Parma Magica question

Sorry, I am having a brain fart moment.

Say a magus is using a ReCo fast flying spell, and for whatever reason (failed a Finesse roll, distracted by a demon or Fairy, unexpected fog, etc) slams into a solid surface (Wizard tower, cliff, etc) at what should be bone shattering speed.
Would the mage's Parma Magica protect them?

Part of my brain is arguing magical propulsion is blocked by Parma, while the other part is saying they are being propelled by magic into a mundane hazard, not the mundane hazard being magically propelled into them.
Unclear which argument to listen to.

Magical propulsion affecting them would have already have had to either penetrate or been under their parma to begin with (personal range). Once a spell affects them its effects work on them, for good or ill.

6 Likes

Ok, that makes sense.

But it does raise another hypothetical:
Rather than slamming into a solid wall, what happens if they fly into another mage, also with Parma up?
The stationary mage should take no damage (assuming insufficient Penetration), but the flying maga? Would they take damage from the sudden stop, but technically no physical impact?

You are thinking in terms of modern physics, which do not exist in Mystic Europe. Anything protected by Magic Resistance is immune to the effects of non-penetrating magic. However that protection does not extend to things beyond them (ignoring the ability to share Parma).

The flying magus will take damage since the magic penetrated their MR (otherwise they wouldn't be flying), while the stationary one will not if the spell is not powerful enough to penetrate theirs.

1 Like

I think under MR rules this is very up in the air and could go either way depending on how you view MR. Troy made a good case for no damage but would the spell trying to cross MR keep working except where it was trying to cross (flattening the magus against the MR as in Troy’s take above) or does the act of trying to cross the MR end the effect completely which would not flatten the first magus against the other’s MR but might drop the magus to the ground which could cause damage or not, depending on the fall.

  • If the maga falls onto a magical bridge, she is stopped by the bridge, and takes falling damage.

The stationary magus is a magical bridge.

3 Likes

But you have that backwards here, the velocity is magical not the magus the moving person hits. In the bridge scenario the velocity is real.

1 Like

I thought you meant that hitting a wall would cause damage. Sorry if I misunderstood.

As long as hitting a wall has the same effect as hitting a stationary wizard, it's coherent enough for me.

I think asking for coherence here, as the primary concern, seems like it may be misunderstanding the magical-medieval physics the game is based on and basing it more on making it simple and more friendly to being shoehorned into a ruleset than "how that world is supposed to work."
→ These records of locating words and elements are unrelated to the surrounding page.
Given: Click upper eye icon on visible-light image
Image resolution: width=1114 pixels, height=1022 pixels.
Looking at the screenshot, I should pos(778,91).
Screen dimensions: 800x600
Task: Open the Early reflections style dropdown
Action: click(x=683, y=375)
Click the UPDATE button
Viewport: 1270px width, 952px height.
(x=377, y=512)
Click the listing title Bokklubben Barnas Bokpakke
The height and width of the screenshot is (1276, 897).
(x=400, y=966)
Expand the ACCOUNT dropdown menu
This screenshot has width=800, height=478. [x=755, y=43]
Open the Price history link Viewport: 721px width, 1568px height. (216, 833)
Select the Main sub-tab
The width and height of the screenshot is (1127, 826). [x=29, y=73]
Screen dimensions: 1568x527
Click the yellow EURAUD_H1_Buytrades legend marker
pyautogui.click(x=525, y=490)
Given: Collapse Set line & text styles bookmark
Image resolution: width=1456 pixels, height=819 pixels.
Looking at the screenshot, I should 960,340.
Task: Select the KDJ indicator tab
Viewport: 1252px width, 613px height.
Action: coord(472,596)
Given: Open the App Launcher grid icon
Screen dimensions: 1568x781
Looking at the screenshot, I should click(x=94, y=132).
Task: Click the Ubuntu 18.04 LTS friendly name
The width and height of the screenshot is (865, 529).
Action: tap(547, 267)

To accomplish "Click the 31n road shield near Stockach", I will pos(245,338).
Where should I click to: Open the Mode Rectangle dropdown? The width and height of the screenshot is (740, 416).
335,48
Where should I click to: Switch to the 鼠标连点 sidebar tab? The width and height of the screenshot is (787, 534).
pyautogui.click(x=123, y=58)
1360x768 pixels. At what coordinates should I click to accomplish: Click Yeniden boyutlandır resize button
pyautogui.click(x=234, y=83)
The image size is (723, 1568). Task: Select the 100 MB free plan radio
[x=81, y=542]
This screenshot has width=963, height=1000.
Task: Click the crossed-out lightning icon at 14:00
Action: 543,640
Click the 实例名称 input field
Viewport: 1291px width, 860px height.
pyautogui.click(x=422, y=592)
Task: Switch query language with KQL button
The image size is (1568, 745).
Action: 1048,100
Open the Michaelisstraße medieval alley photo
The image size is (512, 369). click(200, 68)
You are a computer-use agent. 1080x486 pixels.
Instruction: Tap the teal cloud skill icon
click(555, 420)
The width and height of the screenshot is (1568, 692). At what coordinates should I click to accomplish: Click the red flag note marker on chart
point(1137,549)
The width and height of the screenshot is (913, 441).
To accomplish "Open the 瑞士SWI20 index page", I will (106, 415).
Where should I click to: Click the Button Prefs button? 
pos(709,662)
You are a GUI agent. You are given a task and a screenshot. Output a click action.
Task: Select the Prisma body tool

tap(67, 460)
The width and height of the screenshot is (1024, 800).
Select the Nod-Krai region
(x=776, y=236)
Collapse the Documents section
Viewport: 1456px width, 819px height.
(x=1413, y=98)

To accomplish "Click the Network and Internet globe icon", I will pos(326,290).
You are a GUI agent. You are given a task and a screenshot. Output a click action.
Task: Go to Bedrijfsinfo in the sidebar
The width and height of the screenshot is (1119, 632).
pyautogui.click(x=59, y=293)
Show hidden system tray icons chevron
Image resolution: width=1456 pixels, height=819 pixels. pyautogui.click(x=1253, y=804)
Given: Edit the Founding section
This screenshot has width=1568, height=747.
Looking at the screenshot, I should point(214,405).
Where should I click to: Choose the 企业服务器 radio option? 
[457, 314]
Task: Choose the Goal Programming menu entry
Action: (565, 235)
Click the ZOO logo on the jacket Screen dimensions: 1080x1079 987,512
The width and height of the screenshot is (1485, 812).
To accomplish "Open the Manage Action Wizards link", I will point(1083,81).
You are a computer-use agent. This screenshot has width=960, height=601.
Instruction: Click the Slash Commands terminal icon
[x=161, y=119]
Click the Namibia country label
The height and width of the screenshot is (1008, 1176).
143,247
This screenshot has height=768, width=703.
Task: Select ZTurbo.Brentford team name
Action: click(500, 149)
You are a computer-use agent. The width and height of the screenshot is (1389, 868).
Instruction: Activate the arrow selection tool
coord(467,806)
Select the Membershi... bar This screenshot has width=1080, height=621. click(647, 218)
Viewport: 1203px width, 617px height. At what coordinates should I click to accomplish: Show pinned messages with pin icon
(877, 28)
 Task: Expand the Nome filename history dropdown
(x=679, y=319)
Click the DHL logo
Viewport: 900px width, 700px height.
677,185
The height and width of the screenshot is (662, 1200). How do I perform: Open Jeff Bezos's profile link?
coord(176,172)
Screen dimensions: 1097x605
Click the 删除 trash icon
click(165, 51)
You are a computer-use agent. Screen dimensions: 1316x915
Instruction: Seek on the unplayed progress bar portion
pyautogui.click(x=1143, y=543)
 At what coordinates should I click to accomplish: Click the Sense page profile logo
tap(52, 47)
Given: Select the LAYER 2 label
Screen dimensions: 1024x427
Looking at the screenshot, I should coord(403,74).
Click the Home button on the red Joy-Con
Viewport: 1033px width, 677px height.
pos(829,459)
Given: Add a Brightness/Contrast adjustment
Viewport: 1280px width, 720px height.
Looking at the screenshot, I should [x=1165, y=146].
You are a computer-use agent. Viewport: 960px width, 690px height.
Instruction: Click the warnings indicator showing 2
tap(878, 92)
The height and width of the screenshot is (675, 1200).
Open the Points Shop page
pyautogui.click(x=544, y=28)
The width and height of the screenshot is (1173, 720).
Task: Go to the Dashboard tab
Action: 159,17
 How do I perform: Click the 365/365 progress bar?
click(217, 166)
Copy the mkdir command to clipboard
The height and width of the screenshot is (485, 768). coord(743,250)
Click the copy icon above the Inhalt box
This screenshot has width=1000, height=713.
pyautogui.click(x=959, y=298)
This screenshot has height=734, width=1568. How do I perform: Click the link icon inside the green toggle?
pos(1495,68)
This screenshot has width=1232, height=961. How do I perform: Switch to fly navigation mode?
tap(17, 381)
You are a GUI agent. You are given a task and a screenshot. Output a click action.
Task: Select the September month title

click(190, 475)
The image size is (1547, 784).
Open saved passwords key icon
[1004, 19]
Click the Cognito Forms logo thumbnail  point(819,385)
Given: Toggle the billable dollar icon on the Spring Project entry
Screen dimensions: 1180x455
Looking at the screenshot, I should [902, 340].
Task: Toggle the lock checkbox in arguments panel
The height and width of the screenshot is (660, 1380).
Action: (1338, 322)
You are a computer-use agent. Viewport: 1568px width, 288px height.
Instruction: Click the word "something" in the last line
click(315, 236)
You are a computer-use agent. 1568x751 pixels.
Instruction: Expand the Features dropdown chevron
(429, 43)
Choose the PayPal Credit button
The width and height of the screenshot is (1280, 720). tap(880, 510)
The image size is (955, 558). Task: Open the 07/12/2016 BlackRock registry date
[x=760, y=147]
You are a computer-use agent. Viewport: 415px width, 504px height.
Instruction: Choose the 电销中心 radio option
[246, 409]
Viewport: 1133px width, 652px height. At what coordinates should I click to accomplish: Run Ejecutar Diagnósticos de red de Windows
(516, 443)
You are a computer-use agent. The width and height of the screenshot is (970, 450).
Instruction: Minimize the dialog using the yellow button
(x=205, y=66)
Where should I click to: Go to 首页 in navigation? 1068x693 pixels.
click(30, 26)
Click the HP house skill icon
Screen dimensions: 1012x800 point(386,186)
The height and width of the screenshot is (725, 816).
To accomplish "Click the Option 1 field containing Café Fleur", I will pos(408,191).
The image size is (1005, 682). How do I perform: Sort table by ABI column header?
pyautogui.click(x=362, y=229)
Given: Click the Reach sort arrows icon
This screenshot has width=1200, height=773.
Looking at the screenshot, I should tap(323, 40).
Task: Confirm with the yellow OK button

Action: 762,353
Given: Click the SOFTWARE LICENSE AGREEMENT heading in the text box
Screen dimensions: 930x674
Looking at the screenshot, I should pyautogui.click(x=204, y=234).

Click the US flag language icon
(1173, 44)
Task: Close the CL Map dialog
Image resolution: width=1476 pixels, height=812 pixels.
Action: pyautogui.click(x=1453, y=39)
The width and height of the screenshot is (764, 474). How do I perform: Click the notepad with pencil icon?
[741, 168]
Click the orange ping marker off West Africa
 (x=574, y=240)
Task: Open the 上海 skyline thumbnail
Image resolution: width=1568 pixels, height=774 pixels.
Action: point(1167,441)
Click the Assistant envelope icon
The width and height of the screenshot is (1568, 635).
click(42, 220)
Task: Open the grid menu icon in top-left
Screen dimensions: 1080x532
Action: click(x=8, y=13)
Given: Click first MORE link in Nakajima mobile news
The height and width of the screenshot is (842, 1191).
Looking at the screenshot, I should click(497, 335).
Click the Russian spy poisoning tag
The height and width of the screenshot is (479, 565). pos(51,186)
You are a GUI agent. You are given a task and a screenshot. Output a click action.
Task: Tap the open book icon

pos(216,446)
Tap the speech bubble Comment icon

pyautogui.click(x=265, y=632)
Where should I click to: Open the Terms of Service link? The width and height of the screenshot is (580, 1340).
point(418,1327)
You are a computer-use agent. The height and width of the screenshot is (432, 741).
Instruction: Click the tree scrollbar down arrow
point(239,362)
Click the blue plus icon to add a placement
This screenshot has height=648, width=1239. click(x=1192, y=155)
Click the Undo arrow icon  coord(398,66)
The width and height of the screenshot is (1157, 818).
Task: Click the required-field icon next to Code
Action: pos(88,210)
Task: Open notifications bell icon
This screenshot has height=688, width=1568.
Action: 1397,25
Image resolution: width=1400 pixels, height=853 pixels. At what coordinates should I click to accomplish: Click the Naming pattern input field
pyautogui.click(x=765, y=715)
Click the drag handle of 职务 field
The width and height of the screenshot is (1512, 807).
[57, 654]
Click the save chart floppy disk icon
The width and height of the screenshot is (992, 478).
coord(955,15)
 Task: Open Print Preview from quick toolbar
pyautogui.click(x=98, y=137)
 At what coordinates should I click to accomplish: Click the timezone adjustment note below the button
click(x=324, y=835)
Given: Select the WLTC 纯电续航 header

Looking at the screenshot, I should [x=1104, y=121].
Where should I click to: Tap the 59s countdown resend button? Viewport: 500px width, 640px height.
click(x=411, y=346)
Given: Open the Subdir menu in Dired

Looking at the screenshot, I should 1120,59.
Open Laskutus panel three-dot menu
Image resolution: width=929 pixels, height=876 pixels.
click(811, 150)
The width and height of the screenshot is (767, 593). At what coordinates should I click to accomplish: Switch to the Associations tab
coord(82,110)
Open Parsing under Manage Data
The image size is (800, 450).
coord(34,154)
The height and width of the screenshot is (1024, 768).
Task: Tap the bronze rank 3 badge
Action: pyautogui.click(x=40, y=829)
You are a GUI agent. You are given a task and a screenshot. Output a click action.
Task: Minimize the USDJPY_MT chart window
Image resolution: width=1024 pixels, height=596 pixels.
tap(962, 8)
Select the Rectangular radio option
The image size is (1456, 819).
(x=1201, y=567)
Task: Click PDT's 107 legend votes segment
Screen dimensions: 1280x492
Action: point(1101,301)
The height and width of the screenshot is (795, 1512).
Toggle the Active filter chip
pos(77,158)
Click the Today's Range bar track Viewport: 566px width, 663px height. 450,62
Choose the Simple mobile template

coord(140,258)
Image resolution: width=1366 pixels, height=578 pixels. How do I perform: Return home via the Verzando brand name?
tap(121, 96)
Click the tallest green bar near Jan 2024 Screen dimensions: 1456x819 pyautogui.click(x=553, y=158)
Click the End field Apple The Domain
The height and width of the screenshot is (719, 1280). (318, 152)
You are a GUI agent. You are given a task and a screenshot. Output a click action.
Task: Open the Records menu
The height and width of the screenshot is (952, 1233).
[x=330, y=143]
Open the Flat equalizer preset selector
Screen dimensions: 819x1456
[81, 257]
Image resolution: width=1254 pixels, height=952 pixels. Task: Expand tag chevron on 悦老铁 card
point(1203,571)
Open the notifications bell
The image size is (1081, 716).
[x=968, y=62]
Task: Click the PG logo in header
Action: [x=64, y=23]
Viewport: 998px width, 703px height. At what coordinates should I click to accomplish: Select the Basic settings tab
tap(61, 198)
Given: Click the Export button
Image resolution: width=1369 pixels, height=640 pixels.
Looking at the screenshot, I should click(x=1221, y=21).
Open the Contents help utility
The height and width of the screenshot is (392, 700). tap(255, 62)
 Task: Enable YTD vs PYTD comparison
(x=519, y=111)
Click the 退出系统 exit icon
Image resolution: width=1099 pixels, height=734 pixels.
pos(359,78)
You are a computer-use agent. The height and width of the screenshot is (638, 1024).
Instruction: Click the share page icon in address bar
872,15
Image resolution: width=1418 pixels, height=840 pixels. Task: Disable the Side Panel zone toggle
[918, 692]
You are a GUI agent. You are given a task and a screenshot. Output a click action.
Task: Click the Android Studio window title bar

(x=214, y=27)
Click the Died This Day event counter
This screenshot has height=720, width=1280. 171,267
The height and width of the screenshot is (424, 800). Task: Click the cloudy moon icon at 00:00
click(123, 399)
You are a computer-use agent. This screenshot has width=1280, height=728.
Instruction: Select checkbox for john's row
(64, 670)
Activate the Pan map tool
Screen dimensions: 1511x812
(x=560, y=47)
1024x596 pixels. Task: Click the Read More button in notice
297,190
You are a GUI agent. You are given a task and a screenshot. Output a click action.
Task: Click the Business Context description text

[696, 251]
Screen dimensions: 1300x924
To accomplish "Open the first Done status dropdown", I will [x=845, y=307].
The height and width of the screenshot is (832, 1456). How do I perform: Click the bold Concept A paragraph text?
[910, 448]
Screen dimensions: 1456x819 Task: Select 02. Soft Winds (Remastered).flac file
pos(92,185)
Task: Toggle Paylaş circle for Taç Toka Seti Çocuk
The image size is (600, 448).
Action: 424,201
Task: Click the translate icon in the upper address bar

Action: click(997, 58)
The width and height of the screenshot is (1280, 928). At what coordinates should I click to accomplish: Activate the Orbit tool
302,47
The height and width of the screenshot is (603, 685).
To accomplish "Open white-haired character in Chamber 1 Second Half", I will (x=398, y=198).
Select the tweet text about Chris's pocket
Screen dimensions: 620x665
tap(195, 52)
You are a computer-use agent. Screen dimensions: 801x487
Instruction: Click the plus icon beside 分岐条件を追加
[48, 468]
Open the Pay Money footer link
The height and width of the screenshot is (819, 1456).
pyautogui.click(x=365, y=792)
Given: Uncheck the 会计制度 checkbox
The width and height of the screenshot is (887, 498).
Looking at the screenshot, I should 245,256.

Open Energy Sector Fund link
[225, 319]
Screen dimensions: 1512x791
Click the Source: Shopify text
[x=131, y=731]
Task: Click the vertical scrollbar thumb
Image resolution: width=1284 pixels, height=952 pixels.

Which is why I asked the question in this manner:

As I've interpreted it (and would run it in my campaign, where I do have a naughty flying magus all the time - he's been seen by mundane and will get hunted as an unnatural flying witch shortly), the magus definitely will get any and all damage from running into objects - magical or mundane. If he flies into something with Might, MR or Parma - his flying spell would have to penetrate as usual to damage it/them.
The magus is essentially using himself as an unnaturally moving projectile... Now if he just launched himself in a natural ballistic arc, he'd damage the target without having to penetrate.

If he wants to not get the damage, he can use other spells to solve that. The flying spell wont by itself.

3 Likes

It's looking classic pink dot problem.
If parma protects in such a situation, just before impact with any fall, magic a pink dot and you've successfully flown by throwing yourself at the ground and missing. :slight_smile:

I consider when in doubt, go with the rule interpretation that is less open to abuse.

It'd still be coherent for a medieval understanding. You'd have to invent how it extends for magic.

If hitting the stationary magus does no damage, a paper plane thrown with magic would also take no damage under the same circumstances. Either way, the answer remains coherent.

You might even come up with other ways to fit medieval thinking. But if you cannot, you are moving from "what actually happened" to "the myth it became". The whole inconsistent story is the legend told 20 years later.

They were asking for coherence between two different situations, falling onto a magical bridge and not being protected by ones own Parma having to have the same effect on the moving magus as a different event, flying into parma and the spell stopping your motion due to MR.

And, yes, your airplane result is what I mean, it doesn’t crush the paper airplane because the spell ends and no more force is applied immediately. Now I did have the thought that maybe that would not be desirable because it would behave differently with ReCo, for instance, than indirect flying spells like the one that uses wind to propel you and your motion is not magical though that was always the case with whether you knock over the magus you run into or not or his parma stops you completely.